Why Specwright¶

The Problem¶

Modern software development increasingly involves LLMs generating code. This creates a fundamental trust problem: how do you know the generated code is correct?

The traditional answer — code review — doesn't scale. Reviewing LLM-generated code line by line defeats the purpose of using LLMs. And automated testing alone isn't enough, because someone still needs to decide what to test.

The Approach¶

Specwright inverts the problem. Instead of reviewing generated code, you define contracts that the code must satisfy, and the framework enforces those contracts automatically.

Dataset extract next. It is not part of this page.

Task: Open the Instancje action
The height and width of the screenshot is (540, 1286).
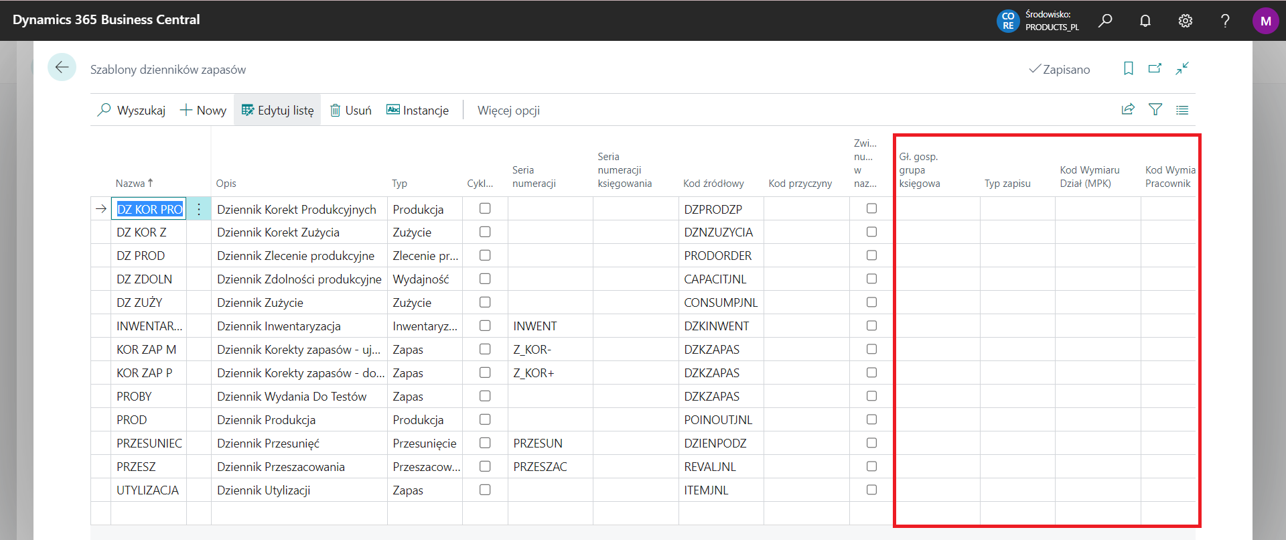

┌─────────────┐     ┌─────────────┐     ┌─────────────┐
│   Human     │     │    LLM      │     │  Specwright  │
│             │     │             │     │             │
│ Writes:     │────▶│ Writes:     │────▶│ Enforces:   │
│ - Types     │     │ - Logic     │     │ - Types     │
│ - Docstring │     │ - Algorithm │     │ - Contracts │
│ - States    │     │ - Tests     │     │ - States    │
│ - Tests req │     │             │     │ - Coverage  │
└─────────────┘     └─────────────┘     └─────────────┘

The human stays in control of what the software does. The LLM handles how. The framework bridges the two.

Three Layers of Enforcement¶

Layer 1: Decoration Time¶

When a module is imported, Specwright validates:

Every @spec function has complete type annotations
Every @spec function has a docstring
Every StateMachine subclass has valid states and transitions

These checks catch structural problems immediately — before any code runs.

Layer 2: Runtime¶

When functions are called, Specwright validates:

Input arguments match declared type hints
Return values match declared return types
State transitions are valid for the current state

These checks catch behavioral problems as they happen.

Layer 3: Test Time¶

When pytest collects tests, Specwright validates:

Every @requires_tests function has the expected test functions
Test names follow the naming convention

This catches coverage gaps before the test suite runs.

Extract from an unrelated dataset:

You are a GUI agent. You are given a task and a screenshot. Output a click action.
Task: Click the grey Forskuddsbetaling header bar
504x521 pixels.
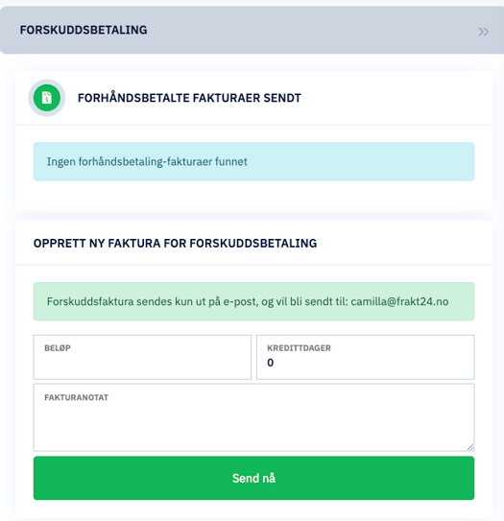click(252, 30)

Why Not Just Use Type Checkers?¶

Tools like mypy catch type errors statically — at analysis time. Specwright catches them dynamically — at runtime. Both are valuable, but they serve different purposes:

Feature	mypy	Specwright
When	Static analysis	Runtime
Catches	Type mismatches in your code	Type mismatches in generated or dynamic code
Requires	Running a separate tool	Nothing — works at import time
Complex types	Full support	Full support (via Pydantic)
Documentation	No	Yes — docstrings enforced, metadata generated
State machines	No	Yes — validated transitions
Test requirements	No	Yes — enforced coverage

Specwright and mypy are complementary. Use both.

Why Not Just Write Tests?¶

Tests verify specific scenarios. Specwright enforces structural invariants:

"This function always takes an int and returns a str" (not just in the test cases you wrote)
"This state machine never transitions from shipped to cancelled" (not just when you test it)
"This function has tests for all edge cases" (not just the ones you remember)

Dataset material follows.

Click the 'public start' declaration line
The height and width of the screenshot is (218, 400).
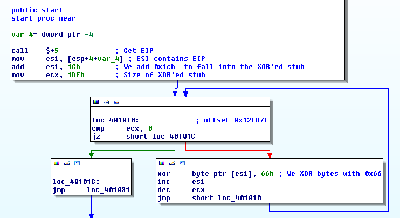coord(37,10)
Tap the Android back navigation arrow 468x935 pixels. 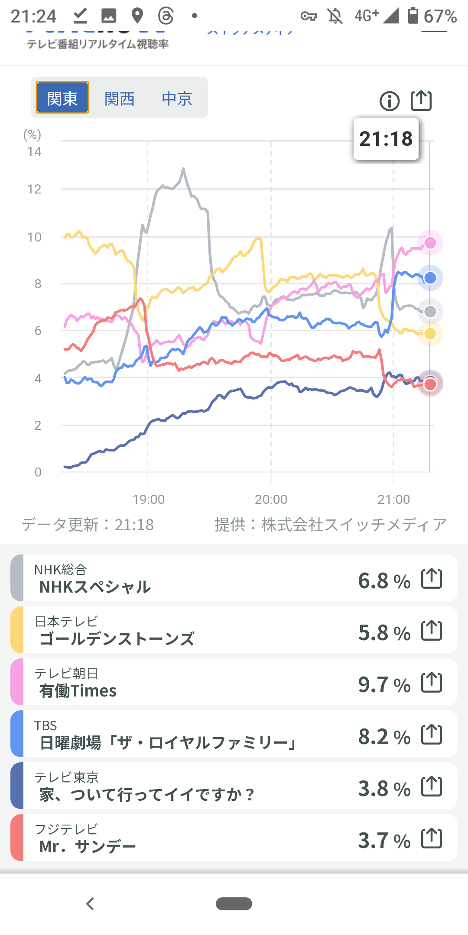[x=90, y=904]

Tests tell you "this specific input produces this specific output." Specwright tells you "this function's contract is always satisfied."

The Specification-First Workflow¶

Define the spec — Type hints, docstrings, state machines, test requirements
Generate the implementation — Ask an LLM, or write it yourself
Run and validate — Specwright enforces the spec at every level
Iterate — If the implementation is wrong, the spec catches it

This workflow works because specs are concise (a few lines of type hints and a docstring) but powerful (they constrain the entire behavior of the function). You write 5 lines of spec, the LLM writes 50 lines of implementation, and Specwright ensures the 50 lines satisfy the 5.